Following a flurry of local and national ridicule, East Baton Rouge Sheriff Sid Gautreaux III apologized July 29 for a dozen arrests of gay men using defunct sodomy laws. The Baton Rouge Advocate revealed that the agency arrested a dozen gay men from 2011 to 2013 during sting operations in public parks in which undercover officers would approach men and ask them to engage in consensual sex. The men were then arrested under Louisiana "sodomy laws" that were ruled unconstitutional by the U.S. Supreme Court in the landmark 2003 case Lawrence v. Texas.
In his apology, Gautreaux said he would push for the state to remove the sodomy ban from Louisiana statutes. The ban still remains in Louisiana law because state lawmakers have refused to repeal it and the men, though arrested, were never prosecuted.
Gautreaux also is working with Equality Louisiana and Capital City Alliance to repeal the so-called "crimes against nature" laws. "Our agency made mistakes; we will learn from them; and we will take measures to ensure it does not happen again," Gautreaux said in a July 29 letter to Capital City Alliance.
In June, a series of lawsuits filed by the Center for Constitutional Rights removed hundreds of "crimes against nature" offenders from the state's sex offender registry. People convicted of solicitation for crimes against nature (oral and anal sex) were required to register, while people who are convicted of prostitution did not.

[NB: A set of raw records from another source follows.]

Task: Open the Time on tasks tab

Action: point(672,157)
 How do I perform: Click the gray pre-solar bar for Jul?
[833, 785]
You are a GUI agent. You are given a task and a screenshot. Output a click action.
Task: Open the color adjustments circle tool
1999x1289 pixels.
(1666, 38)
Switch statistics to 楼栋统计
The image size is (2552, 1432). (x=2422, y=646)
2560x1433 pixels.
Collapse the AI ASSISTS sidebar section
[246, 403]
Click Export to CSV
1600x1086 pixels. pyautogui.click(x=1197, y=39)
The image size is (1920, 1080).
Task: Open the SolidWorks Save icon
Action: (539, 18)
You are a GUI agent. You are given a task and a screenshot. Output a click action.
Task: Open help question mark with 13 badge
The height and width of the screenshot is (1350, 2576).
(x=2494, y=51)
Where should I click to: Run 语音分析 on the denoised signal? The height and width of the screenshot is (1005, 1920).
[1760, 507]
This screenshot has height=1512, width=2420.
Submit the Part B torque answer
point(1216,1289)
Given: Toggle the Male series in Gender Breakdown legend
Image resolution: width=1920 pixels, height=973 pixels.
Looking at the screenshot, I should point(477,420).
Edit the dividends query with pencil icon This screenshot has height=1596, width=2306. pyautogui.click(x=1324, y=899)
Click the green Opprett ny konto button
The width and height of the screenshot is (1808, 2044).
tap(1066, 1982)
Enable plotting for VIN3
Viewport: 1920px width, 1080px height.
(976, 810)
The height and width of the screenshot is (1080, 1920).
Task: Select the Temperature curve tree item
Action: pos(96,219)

A law passed in 2011 equalized the penalties, and the suits removed previous offenders from the registry.
Now some lawmakers and organizations are pushing to remove the language from the law entirely. Equality Louisiana cites Democratic state Reps. Ted James of Baton Rouge and John Bel Edwards of Amite as supporters. Meanwhile, Senate President John Alario, R-Westwego, and Sen. Dan Claitor, R-Baton Rouge, agree the language needs some clarity.
Last week, East Baton Rouge Parish Metro Councilman John Delgado also called for an ordinance to protect LGBT people in Baton Rouge.